[TASK GOAL] In the thread on bases for a topology, what does the reply say the empty set is the union of?

[EXTRACT TO READ]
•••••

4

Actually, this is only a clarification about the definition of a base for a topology. In the book of Dshalalow entitled "Real Analsysis: An Introduction to the Theory of Real Functions and Integration", CRC Press LLC, USA, 2001, at p.115, defined the base for a topology as follows and I quote:

Definition. Let $(X,\tau)$ be a topological space. A subcollection $\mathcal{B}$ of open sets is a base for $\tau$ if every open set is a union of some elements of $\mathcal{B}$. (Specifically, it follows that $\varnothing$ must be an element of $\mathcal{B}$.)

I got confused with the definition of a base because as Scott mentioned in here, it is never necesssary to include $\varnothing$ in a base. I want to be clarified with this and many thanks in advance.

Community
  • 1
Juniven Acapulco
  • 9,654

1 Answers1

8

Since $\varnothing$ is a subset of any collection $\mathscr{B}$, and $\bigcup\varnothing=\varnothing$, it really isn’t necessary to include $\varnothing$ in $\mathscr{B}$: the empty set is the union of the empty sub-collection of $\mathscr{B}$. However, some people don’t like to deal with (or simply forget about) $\bigcup\varnothing$; that’s probably what happened here.

Note that in practice $\varnothing$ is very often not included in a given base for a topology: very often one describes a local base at each point of the space and then takes the union of these local bases as a base for the topology, and when this is done, $\varnothing$ is not included. Similarly, the family of open intervals $(p,q)$ with $p,q\in\Bbb Q$ and $p<q$ is often given as a base for the Euclidean topology on $\Bbb R$, and it does not include $\varnothing$.

Brian M. Scott
  • 616,228

•••••

[PROVIDED DATA]
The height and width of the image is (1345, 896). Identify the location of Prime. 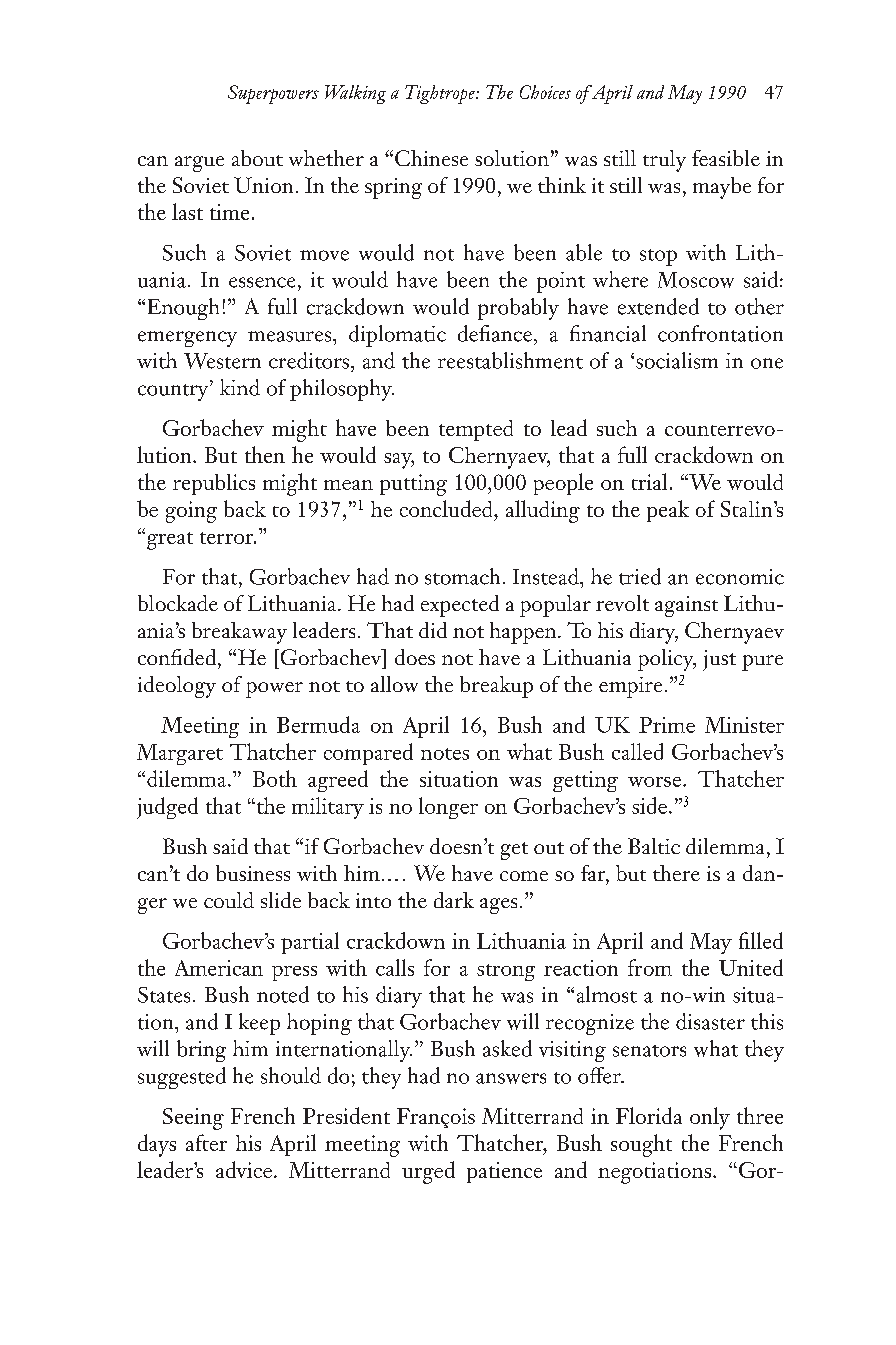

•••••

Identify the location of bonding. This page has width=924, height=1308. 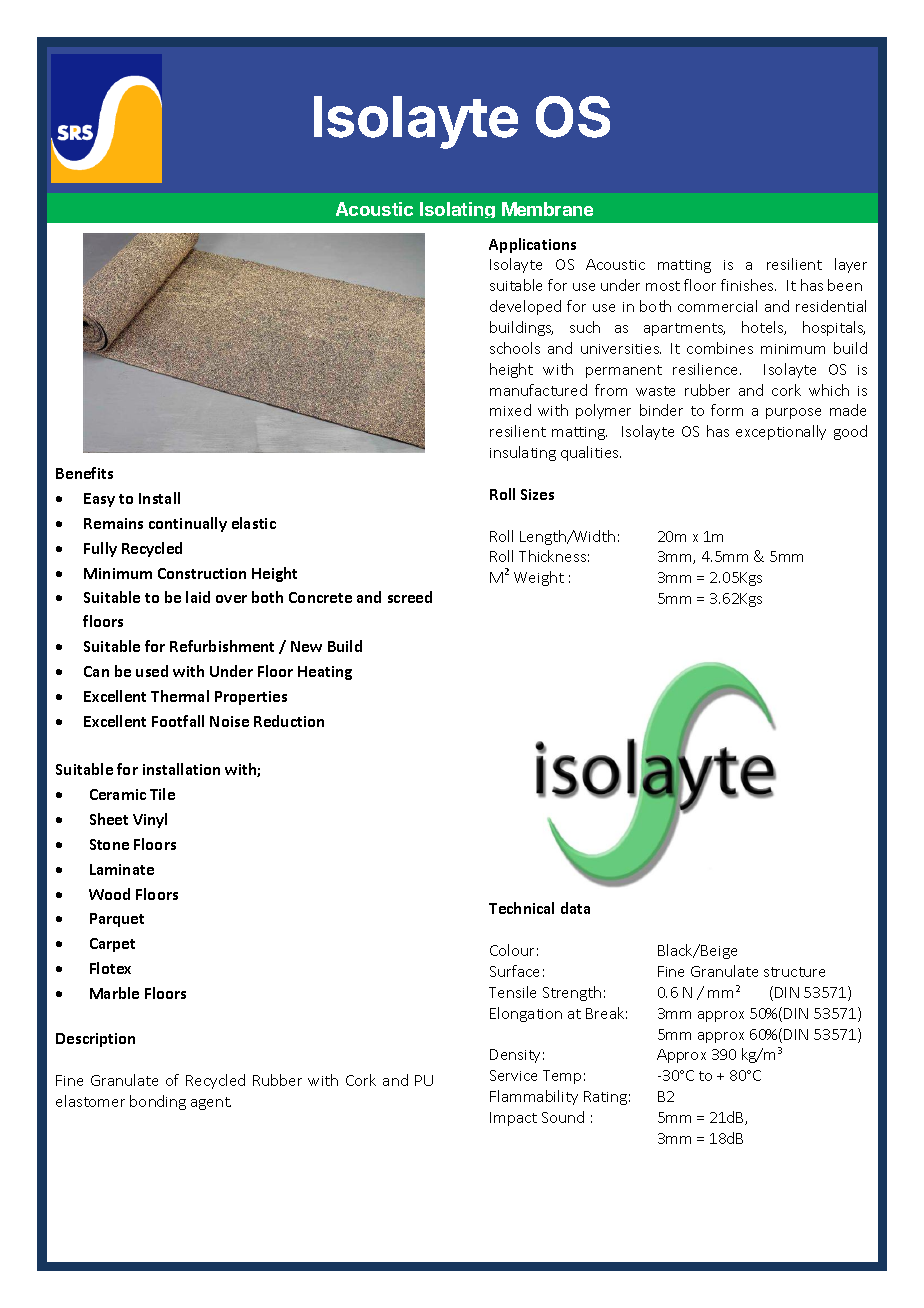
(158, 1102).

•••••

[REPLY] The empty sub-collection of the base.